Этот эффект rendu, конечно, не ограничивается "тихой революцией", происходящей сейчас в кинематографе. Внимательный анализ обнаружит его присутствие уже в классике Голливуда, а именно в некоторых его пограничных продуктов, как три "черных фильма" (film noir), снятые в конце 40-х – начале 50-х годов и объединенные общей чертой – все они построены на запрещении одного формального элемента, который в "нормальном" звуковом фильме является центральной составляющей:
"Дама в озере" Роберта Монтгомери построена на запрещении "объективной" съемки. За исключением вводных кадров и финала, где детектив (Филипп Марлоу), глядя прямо в камеру, рассказывает о произошедшем и комментирует его, вся история дается через субъективные кадры, т.е. мы в буквальном смысле видим только то, что видит главный герой (например, мы видим его лицо только тогда, когда он сам видит его в зеркале).
"Веревка" Альфреда Хичкока построена на запрещении монтажа. Весь фильм производит впечатление одной-единственной съемки; даже когда резать пленку заставляет техническая необходимость (в 1948г. самый длинный непрерывный дубль мог продолжаться не более 10 минут), это делается так, чтобы монтаж не был заметен (например, прямо перед камерой проходит человек и на мгновение затемняет экран).

→ Исходные данные:
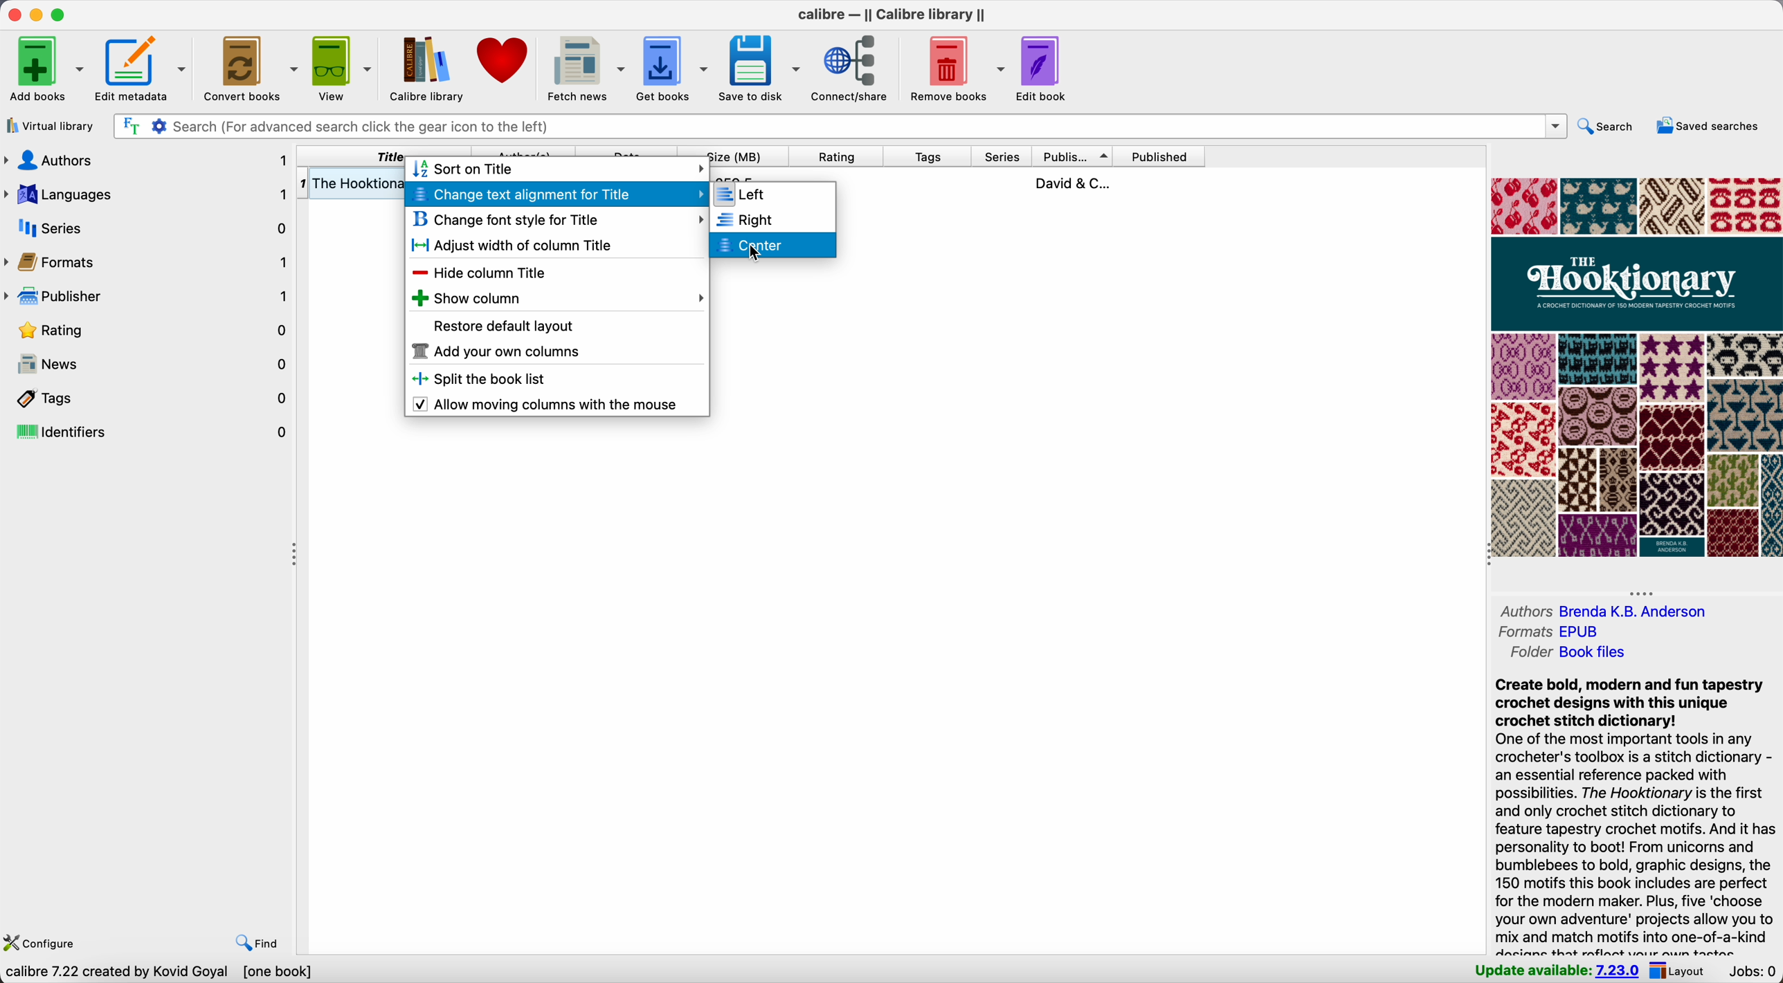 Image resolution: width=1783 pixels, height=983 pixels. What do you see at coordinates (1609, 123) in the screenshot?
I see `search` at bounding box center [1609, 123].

→ Задания:
1) На запрещении какого формального элемента построен фильм «Веревка», согласно тексту о «черных фильмах»?
2) Перепишите фрагмент текста о «черных фильмах» от слов «Этот эффект rendu, конечно, не» до слов «его в зеркале).», заменив «главный герой» на «главный персонаж».

→ Ответы по заданиям:
1) На запрещении монтажа.

2)
Этот эффект rendu, конечно, не ограничивается "тихой революцией", происходящей сейчас в кинематографе. Внимательный анализ обнаружит его присутствие уже в классике Голливуда, а именно в некоторых его пограничных продуктов, как три "черных фильма" (film noir), снятые в конце 40-х – начале 50-х годов и объединенные общей чертой – все они построены на запрещении одного формального элемента, который в "нормальном" звуковом фильме является центральной составляющей:
"Дама в озере" Роберта Монтгомери построена на запрещении "объективной" съемки. За исключением вводных кадров и финала, где детектив (Филипп Марлоу), глядя прямо в камеру, рассказывает о произошедшем и комментирует его, вся история дается через субъективные кадры, т.е. мы в буквальном смысле видим только то, что видит главный персонаж (например, мы видим его лицо только тогда, когда он сам видит его в зеркале).